=== Given entries ===
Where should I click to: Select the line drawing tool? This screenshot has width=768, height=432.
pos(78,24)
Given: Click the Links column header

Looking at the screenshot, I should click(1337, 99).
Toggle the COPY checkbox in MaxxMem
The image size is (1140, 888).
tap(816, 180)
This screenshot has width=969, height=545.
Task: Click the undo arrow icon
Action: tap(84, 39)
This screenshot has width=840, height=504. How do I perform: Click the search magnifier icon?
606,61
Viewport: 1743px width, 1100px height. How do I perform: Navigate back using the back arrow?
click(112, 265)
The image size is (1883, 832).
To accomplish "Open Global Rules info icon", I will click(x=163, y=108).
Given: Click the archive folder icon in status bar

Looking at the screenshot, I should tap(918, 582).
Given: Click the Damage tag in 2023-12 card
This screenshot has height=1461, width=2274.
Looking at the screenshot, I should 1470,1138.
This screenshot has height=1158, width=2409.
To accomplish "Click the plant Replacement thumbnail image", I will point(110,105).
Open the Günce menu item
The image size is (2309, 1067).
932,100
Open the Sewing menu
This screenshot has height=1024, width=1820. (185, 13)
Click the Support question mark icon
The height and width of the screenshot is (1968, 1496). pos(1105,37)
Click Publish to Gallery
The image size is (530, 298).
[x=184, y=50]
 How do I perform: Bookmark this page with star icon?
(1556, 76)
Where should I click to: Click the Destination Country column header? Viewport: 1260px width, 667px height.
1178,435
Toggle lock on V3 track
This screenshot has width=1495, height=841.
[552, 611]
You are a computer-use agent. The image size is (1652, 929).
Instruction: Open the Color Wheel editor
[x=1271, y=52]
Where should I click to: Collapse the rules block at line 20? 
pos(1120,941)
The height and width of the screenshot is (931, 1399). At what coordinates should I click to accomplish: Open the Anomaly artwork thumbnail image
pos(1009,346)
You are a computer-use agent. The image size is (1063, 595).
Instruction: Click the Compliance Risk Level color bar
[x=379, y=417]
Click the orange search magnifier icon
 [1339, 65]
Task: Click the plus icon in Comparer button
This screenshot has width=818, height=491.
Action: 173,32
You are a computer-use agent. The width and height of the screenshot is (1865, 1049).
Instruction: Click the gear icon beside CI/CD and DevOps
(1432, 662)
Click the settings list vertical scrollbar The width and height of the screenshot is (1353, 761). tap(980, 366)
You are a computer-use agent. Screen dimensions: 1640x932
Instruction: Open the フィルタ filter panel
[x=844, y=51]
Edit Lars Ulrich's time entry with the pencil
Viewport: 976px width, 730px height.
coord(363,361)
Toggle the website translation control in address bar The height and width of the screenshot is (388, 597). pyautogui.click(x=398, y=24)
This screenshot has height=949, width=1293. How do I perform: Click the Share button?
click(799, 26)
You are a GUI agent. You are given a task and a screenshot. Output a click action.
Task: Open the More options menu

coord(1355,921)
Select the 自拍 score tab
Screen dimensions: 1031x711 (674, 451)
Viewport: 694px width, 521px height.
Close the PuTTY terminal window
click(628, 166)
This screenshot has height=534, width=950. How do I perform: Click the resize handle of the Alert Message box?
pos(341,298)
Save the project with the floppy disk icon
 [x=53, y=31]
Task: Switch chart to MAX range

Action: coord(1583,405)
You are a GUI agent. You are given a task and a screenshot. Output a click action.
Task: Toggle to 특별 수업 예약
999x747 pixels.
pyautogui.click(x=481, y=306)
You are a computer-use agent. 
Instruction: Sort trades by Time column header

=== Work instructions ===
Could you write out the material above exactly as it appears?

=== Response to the exercise ===
Where should I click to: Select the line drawing tool? This screenshot has width=768, height=432.
pos(78,24)
Given: Click the Links column header

Looking at the screenshot, I should click(1337, 99).
Toggle the COPY checkbox in MaxxMem
The image size is (1140, 888).
tap(816, 180)
This screenshot has width=969, height=545.
Task: Click the undo arrow icon
Action: tap(84, 39)
This screenshot has width=840, height=504. How do I perform: Click the search magnifier icon?
606,61
Viewport: 1743px width, 1100px height. How do I perform: Navigate back using the back arrow?
click(112, 265)
The image size is (1883, 832).
To accomplish "Open Global Rules info icon", I will click(x=163, y=108).
Given: Click the archive folder icon in status bar

Looking at the screenshot, I should tap(918, 582).
Given: Click the Damage tag in 2023-12 card
This screenshot has height=1461, width=2274.
Looking at the screenshot, I should 1470,1138.
This screenshot has height=1158, width=2409.
To accomplish "Click the plant Replacement thumbnail image", I will point(110,105).
Open the Günce menu item
The image size is (2309, 1067).
932,100
Open the Sewing menu
This screenshot has height=1024, width=1820. (185, 13)
Click the Support question mark icon
The height and width of the screenshot is (1968, 1496). pos(1105,37)
Click Publish to Gallery
The image size is (530, 298).
[x=184, y=50]
 How do I perform: Bookmark this page with star icon?
(1556, 76)
Where should I click to: Click the Destination Country column header? Viewport: 1260px width, 667px height.
1178,435
Toggle lock on V3 track
This screenshot has width=1495, height=841.
[552, 611]
You are a computer-use agent. The image size is (1652, 929).
Instruction: Open the Color Wheel editor
[x=1271, y=52]
Where should I click to: Collapse the rules block at line 20? 
pos(1120,941)
The height and width of the screenshot is (931, 1399). At what coordinates should I click to accomplish: Open the Anomaly artwork thumbnail image
pos(1009,346)
You are a computer-use agent. The image size is (1063, 595).
Instruction: Click the Compliance Risk Level color bar
[x=379, y=417]
Click the orange search magnifier icon
 [1339, 65]
Task: Click the plus icon in Comparer button
This screenshot has width=818, height=491.
Action: 173,32
You are a computer-use agent. The width and height of the screenshot is (1865, 1049).
Instruction: Click the gear icon beside CI/CD and DevOps
(1432, 662)
Click the settings list vertical scrollbar The width and height of the screenshot is (1353, 761). tap(980, 366)
You are a computer-use agent. Screen dimensions: 1640x932
Instruction: Open the フィルタ filter panel
[x=844, y=51]
Edit Lars Ulrich's time entry with the pencil
Viewport: 976px width, 730px height.
coord(363,361)
Toggle the website translation control in address bar The height and width of the screenshot is (388, 597). pyautogui.click(x=398, y=24)
This screenshot has height=949, width=1293. How do I perform: Click the Share button?
click(799, 26)
You are a GUI agent. You are given a task and a screenshot. Output a click action.
Task: Open the More options menu

coord(1355,921)
Select the 自拍 score tab
Screen dimensions: 1031x711 (674, 451)
Viewport: 694px width, 521px height.
Close the PuTTY terminal window
click(628, 166)
This screenshot has height=534, width=950. How do I perform: Click the resize handle of the Alert Message box?
pos(341,298)
Save the project with the floppy disk icon
 [x=53, y=31]
Task: Switch chart to MAX range

Action: coord(1583,405)
You are a GUI agent. You are given a task and a screenshot. Output a click action.
Task: Toggle to 특별 수업 예약
999x747 pixels.
pyautogui.click(x=481, y=306)
You are a computer-use agent. 
Instruction: Sort trades by Time column header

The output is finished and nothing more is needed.